» **WHAT THE EXERCISE ASKS**
Within these entries, which lines include the string "icon"? Copy each one.

» **DATASET RECORDS**
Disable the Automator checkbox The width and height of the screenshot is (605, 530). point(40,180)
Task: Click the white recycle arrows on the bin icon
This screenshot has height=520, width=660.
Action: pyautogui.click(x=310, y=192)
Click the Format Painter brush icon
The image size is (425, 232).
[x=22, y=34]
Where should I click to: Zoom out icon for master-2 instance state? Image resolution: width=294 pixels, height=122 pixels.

» **EXERCISE OUTPUT**
Task: Click the white recycle arrows on the bin icon
Click the Format Painter brush icon
Where should I click to: Zoom out icon for master-2 instance state? Image resolution: width=294 pixels, height=122 pixels.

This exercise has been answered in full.